表8 纠错结果示例分析Table 8 Example analysis of error correction results
5.3.2 模型设置对比实验
本文在Baseline的基础上,以改变编码器结构、增加多任务学习和融入字形特征等不同设置对模型进行训练.具体设定为:1)BiLSTM+At_LSTM(Baseline),采用双向LSTM编码和单向LSTM注意力解码;2)将Baseline中编码器替换成卷积核分别为2×E,3×E,4×E的多尺度CNN网络(multi_CNN):3)将multi_CNN与Baseline联合进行编码;4)在3)的基础上融合老挝字形分类特征;5)在4)的解码后增加语言模型处理层;6)使用多任务学习增加错误检测辅任务.实验对比结果如表9所示.
表9 模型设置对比结果Table 9 Model settings comparison results
由表9可知,本文的模型设置使模型的CER值与FPR值均得到了降低.未经过任何后处理操作的OCR结果的字错率为 11.37%,Baseline在此基础上具有小幅度的下降,证明Baseline选取的有效性,BiLSTM网络的编码能较好地提取老挝长文本序列的上下文语义信息.采用multi _CNN网络编码从模型字错率来看,与采用BiLSTM网络编码差距不大,但略低于Baseline,其原因为multi _CNN以不同滑动窗口大小深入提取了老挝文本序列的局部信息,而误纠率降低了2.21%,表明文本的局部信息对文本查错起到关键作用.联合BiLSTM与多尺度CNN编码,使模型提取的老挝文本的上下文全局信息与局部信息较好地结合,有效提升了模型甄别错误与纠正错误的能力.融入字形特征的模型的CER值和FPR值比不加特征的模型分别降低了0.67%和 0.83%,证明对老挝语字形分类使模型更好地学习了老挝相似字符之间的形状特征,提升了模型预测正确字符及发现错误字符的概率,对纠错效果有一定的贡献值.加入语言模型以选择概率更大的老挝句子作为模型纠错结果,模型误纠率降低了2.28%表明该召回机制对模型误纠现象的改善是有效的.多任务学习使模型的字符错率和误纠率分别低至7.94%和3.40%,是因为错误检测辅任务能与主任务共享参数,并通过预测可能错误的老挝字符进一步减少模型的误纠操作,同时也有效提升了主任务的纠错效果.
5.3.3 文本拼写纠错模型对比实验
为进一步验证本文模型的有效性,本文与4个其他文本拼写纠错模型进行了比较:1)n-grams模型[10]:使用基于字符的n-grams语言模型并结合字符混淆集进行纠错(n=3);2)BiLSTM+At_LSTM模型[12]:基于LSTM的注意力解码seq2seq模型;3)7CNN+7CNN[13]:具有7个编码器和解码器层,每个编码层由卷积网络及门控线性单元组成,解码层在此基础上引入注意力机制;4)3BiLSTM+3LSTM模型[14]:编码器由3个双向LSTM层组成,解码器包括3个单向LSTM层组,将残差连接添加到编码器和解码器的第3层,并引入四头注意力机制;5)本文模型.对比实验结果如表10所示.
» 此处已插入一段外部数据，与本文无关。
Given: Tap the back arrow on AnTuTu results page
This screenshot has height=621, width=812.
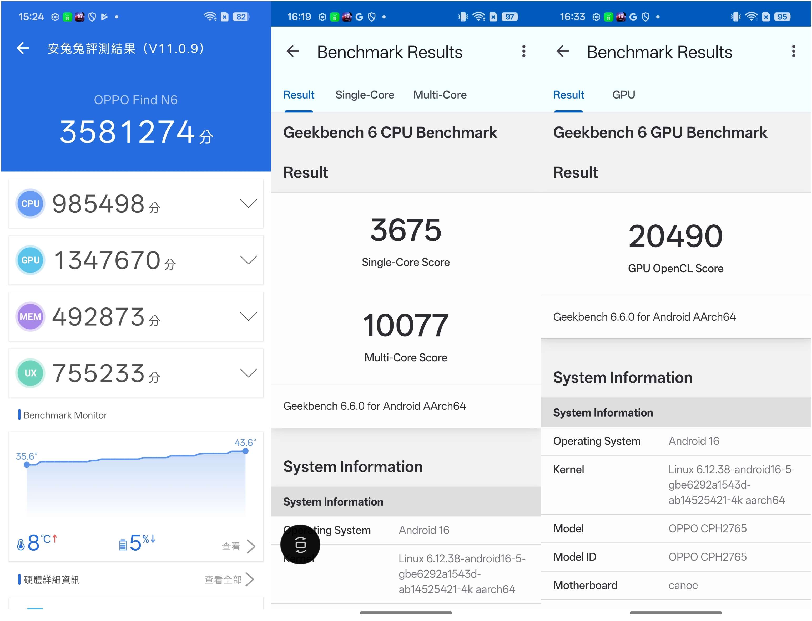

表10 不同文本拼写纠错模型对比结果Table 10 Different text spelling error correction models comparison result
由表10可知,n-grams语言模型具有最低的误纠率,原因是语言模型的计算具有较好的错误检测效果,能更大程度地避免对正确字符的误纠,但其对字符插入、删除错误的纠正效果不佳,且由于老挝语存在大量的相似字符,大部分字符均存在大量相似字符混淆候选,且相似字符的出现频率无较大差别,均较高,因此语言模型对老挝语相似字符替换错误的纠正存在一定的困难.BiLSTM+At_LSTM模型的CER值降低了0.33%,证明其对老挝语文字识别后纠错任务是有效的.7CNN+7CNN模型CER值与FPR值分别比BiLSTM+At_LSTM模型降低了1.78%和6.19%,原因是多层卷积网络有效捕获了每个老挝字符的周围上下文信息,但其在相似字符替换错误的纠正上效果一般,字符错率比3BiLSTM+3LSTM略高,说明多层的LSTM网络更适用于捕获老挝长文本上下文的语义表示,且FPR值表明BiLSTM网络对老挝文本具有更低的误纠率,这是因为BiLSTM网络更倾向于复制含有少量错误的老挝文本中正确的原始文本.3BiLSTM+3LSTM模型采用带有多头注意力机制的多层BiLSTM及LSTM网络进行编码与解码,字符错率比BiLSTM+At_LSTM模型降低了2.49%,原因是深层的LSTM网络对老挝长文本序列的上下文语义学习效果是显著的,且多头注意力机制使模型通过不同的空间表示进而得到包含多方面信息的全局信息,也进一步降低了误纠率.而本文模型效果略好于3BiLSTM+3LSTM模型的原因是,本文模型联合多尺度CNN网络获取老挝文本的局部特征,对字符插入、删除错误有着更好的纠正效果,且本文还加入了语言模型及多任务学习策略,使模型具有更低的误纠率.
5.3.4 OCR后处理结果分析
为进一步分析不同编码方式使模型针对老挝OCR结果中哪一类错误的纠正效果得到了更大的提升,本文基于Baseline,对仅通过BiLSTM编码和仅通过multi_CNN编码的模型纠错结果进行分析,分析结果如图5所示.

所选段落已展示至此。